Just then, my pager went off. I grabbed my beeper and after perusing the phone number, I groaned. Wanda. One of the few patients who called so often I had her programmed on speed dial. A pleasant but neurotic hypochondriac, Wanda pestered me regularly with panic attacks she felt certain were heart attacks. Never mind that she'd had a normal cardiac catheterization less than six months ago, along with an Echo, CT scans, Halter monitors, ultrasounds, and a comprehensive GI work-up, all showing nothing.

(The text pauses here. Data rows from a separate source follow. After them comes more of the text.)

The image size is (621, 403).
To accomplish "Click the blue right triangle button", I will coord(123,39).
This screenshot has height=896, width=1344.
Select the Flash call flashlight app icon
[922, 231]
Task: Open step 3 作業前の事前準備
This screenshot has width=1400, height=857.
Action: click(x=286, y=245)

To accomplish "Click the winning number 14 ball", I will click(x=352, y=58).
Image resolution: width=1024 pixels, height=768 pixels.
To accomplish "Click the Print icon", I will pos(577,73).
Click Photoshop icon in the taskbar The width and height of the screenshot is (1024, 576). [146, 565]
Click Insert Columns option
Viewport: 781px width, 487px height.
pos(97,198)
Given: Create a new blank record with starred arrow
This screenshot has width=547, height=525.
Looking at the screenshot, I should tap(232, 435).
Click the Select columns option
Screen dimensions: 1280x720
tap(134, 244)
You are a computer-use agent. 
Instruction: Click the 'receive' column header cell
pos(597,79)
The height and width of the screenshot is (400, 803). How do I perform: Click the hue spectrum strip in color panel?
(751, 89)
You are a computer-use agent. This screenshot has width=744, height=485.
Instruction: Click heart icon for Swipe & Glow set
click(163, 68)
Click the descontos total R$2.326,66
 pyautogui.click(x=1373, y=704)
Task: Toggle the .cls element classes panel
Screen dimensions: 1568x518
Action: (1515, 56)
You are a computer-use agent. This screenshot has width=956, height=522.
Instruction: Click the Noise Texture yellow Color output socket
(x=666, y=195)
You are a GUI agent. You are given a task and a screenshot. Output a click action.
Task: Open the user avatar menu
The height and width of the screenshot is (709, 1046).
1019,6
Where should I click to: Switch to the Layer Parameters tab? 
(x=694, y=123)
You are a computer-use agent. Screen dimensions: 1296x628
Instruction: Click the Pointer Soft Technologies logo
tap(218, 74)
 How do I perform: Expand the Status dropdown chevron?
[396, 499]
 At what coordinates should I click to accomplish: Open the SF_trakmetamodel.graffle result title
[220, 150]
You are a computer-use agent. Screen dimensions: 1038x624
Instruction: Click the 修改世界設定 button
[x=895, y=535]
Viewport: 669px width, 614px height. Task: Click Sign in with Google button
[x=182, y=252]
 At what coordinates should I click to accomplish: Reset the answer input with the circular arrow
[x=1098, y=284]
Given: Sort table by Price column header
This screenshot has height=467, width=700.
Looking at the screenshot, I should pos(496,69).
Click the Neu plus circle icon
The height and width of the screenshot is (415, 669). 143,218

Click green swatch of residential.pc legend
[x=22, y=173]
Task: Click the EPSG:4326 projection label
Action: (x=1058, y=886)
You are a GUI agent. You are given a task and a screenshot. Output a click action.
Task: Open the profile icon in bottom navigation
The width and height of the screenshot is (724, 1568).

She refused to obtain medicine or counseling for her panic disorder because, despite all the normal tests, she was still convinced it was her heart.

When my contraction died down, I called Wanda. "This is it," she insisted. "The big one. The heart attack that will do me in for sure." I listened patiently as she droned on. Heart palpitations. . . shortness of breath. . . feelings of doom. The exact same symptoms she'd had last month. And the month before. And the month before that. Even a cat has only nine lives!

Just then, a contraction hammered me so intensely I could only keep from screaming by mentally cursing Eve for eating that stupid apple in the garden. This was all her fault! And Nathan's. I grabbed the edge of the bed and held my breath as Wanda continued her monolog: "My legs tingle and my hands shake and I'm weak and trembly all over and my heart pounds and my chest hurts."

Clutching the phone, I flopped onto the floor flat on my back, hoping a change in position would lessen the excruciating pain. No such luck. I clenched my teeth and forced out, "On a scale of one to ten, how bad is your pain, Wanda?" (Mine's a hundred, I wanted to add.)

Five minutes later, Wanda's chest pain dissipated and we ended the call. Mine? Worse than ever. In fact, was someone performing a hysterectomy on me without anesthesia?

Nate rushed me to the hospital and after a whole night of labor, Steven was born at eight a.m.-- healthy, adorable, and hungry. After nursing him, he fell into a sound sleep.

But now came the sticky problem of my four hospital patients. By hospital guidelines, patients had to be evaluated every twenty-four hours. Since my medical partner was two thousand miles away, that left only me.

Thus, as soon as the OB nurse completed her morning assessment and left, I flung off my hospital gown and dove into my doctor duds. Just as I was about to sneak out of the room, my husband said, "Shouldn't you let the nurse know where you're going?"

"Don't be an idiot," I snapped. (A ten-hour work day followed by no sleep, eight-hours of hard labor, and plummeting hormones had done little to sweeten my disposition.) "They would absolutely forbid it. An hour after childbirth? Women pass out, hemorrhage, fall into epileptic fits, go psychotic and start talking to their IV poles. No nurse in her right mind would allow me to leave."

"Then should you be doing this?" he inquired, concern etched across his brow.

"Of course not!" I bolted from the room and charged toward the first patient's room before he could stop me.

But talk about depressing! Not a single patient even noticed I'd given birth! One patient had the audacity to ask, "So when's that baby coming?" Since the patient was high-risk for a haircut-- let alone shocking news--I responded, "Oh, you know babies. They have their own time-tables, no matter how inconvenient for their mothers." (If he only knew. . .)

Once I'd completed morning rounds (thankfully, without seizure, syncope, or psychotic break), I slithered back to my hospital room, changed back into my patient gown, and crawled into bed--the ideal patient. (What the nurses didn't know. . .)

This weekend was just the first of many challenges in my attempt to combine medicine with motherhood, but my two wonderful kids have made it all worthwhile!